Sharjah is unlike anything publishing has ever witnessed before. A city-state that emerged from the emptiness of the Arabian desert to become one of the most powerful forces in modern publishing. A city-state that reveres books and publishing, that has our industry almost literally in its DNA.


The 2023 edition of the Frankfurt Book Fair promises to be the best since the Covid disruption began, and for the first time since 2019 I’m glued to the Buchmesse news as the pre-event online sessions get underway and the main event approaches, excited by the possibilities as the Frankfurt Book Fair finally returns to form as the autumn’s pre-eminent western publishing event.
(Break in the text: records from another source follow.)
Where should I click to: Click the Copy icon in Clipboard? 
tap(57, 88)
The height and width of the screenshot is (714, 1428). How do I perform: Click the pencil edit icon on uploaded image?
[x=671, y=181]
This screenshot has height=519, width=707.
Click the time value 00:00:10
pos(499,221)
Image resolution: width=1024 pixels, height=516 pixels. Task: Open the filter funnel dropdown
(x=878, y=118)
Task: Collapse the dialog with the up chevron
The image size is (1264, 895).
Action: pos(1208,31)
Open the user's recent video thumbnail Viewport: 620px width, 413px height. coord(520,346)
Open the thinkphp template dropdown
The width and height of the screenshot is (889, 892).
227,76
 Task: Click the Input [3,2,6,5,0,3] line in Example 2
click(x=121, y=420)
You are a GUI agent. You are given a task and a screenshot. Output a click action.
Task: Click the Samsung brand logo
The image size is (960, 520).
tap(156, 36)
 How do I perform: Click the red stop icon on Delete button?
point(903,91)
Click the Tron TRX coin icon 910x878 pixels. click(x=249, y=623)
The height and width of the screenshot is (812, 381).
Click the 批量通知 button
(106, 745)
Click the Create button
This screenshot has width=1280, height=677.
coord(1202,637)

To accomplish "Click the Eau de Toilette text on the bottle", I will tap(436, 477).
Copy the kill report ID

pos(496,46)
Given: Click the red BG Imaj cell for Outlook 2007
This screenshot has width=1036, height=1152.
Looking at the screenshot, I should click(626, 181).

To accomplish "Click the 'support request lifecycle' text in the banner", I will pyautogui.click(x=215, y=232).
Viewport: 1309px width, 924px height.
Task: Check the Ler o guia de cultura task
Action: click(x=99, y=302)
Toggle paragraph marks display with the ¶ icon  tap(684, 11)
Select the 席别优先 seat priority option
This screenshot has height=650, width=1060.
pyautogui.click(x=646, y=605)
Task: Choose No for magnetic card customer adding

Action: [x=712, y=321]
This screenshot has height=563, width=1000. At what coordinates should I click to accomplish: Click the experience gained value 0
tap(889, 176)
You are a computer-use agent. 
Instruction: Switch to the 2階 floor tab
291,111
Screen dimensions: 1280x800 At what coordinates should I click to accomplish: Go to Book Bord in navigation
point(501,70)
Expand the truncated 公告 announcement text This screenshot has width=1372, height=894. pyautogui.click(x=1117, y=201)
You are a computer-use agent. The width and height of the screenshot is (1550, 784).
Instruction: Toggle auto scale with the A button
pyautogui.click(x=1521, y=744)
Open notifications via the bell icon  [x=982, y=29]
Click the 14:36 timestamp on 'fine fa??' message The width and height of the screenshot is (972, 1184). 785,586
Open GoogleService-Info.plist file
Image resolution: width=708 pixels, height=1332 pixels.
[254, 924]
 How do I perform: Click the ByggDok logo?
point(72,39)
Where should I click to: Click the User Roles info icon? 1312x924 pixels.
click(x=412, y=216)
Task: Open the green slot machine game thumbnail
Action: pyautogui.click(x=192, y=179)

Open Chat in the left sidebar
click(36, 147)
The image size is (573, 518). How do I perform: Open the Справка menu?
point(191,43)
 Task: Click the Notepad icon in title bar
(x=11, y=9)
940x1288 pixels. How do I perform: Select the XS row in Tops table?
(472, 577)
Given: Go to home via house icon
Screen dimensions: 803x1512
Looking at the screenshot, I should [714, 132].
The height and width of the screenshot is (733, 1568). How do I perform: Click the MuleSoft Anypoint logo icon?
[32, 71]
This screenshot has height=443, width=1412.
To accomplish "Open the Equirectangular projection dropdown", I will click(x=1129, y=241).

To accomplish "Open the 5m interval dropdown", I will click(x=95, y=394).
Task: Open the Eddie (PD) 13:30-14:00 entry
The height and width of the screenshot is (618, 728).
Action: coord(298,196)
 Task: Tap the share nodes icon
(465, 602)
At Frankfurter Buchmesse: Politics and Policy in the Pavilion. Programming at Frankfurt Pavilion in October will feature issues in politics and publishing’s role in the protection of democracy.”

That was the headline in Publishing Perspectives, which took a detailed look at the Frankfurter Buchmesse ’23 programme. Do check it out.

Meantime, what about my own headline that the US and UK need to up their game to stay relevant?

Here’s the thing.

The London Book Fair counts for little nowadays, with its constant churn of directors that inevitably have to put the hosting company’s profits before the industry’s needs. It’s a fading star, even as a national event, let alone an international one. Germany’s autumn Buchmesse and Italy’s spring Bologna event hold the torch for Europe’s commitment to global publishing.

Across the pond, the USA’s PW Book Show (the much-needed successor to the disaster that was Book Expo America) and Digital Book World are shining examples of what BEA should have been, but at this time neither have the international clout to be touted as the USA’s Buchmesse.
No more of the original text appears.